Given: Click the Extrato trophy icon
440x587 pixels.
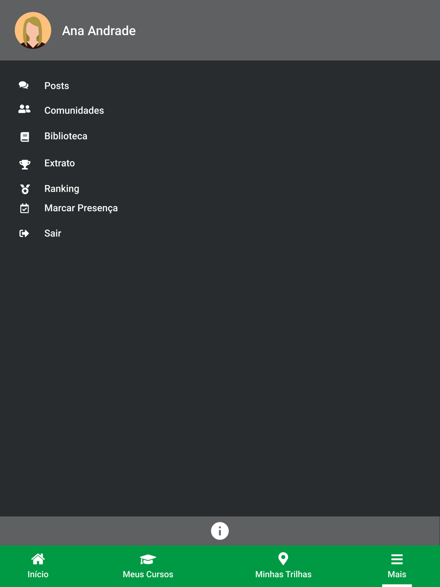Looking at the screenshot, I should (25, 164).
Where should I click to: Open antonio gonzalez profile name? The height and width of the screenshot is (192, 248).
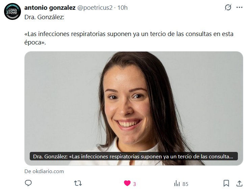click(x=50, y=7)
########
*Required task*
Set down the records word for word, from the line containing "Where should I" through the end of the records, and leave out the pictures.

*Full response*
Where should I click to: Open antonio gonzalez profile name? The height and width of the screenshot is (192, 248).
click(x=50, y=7)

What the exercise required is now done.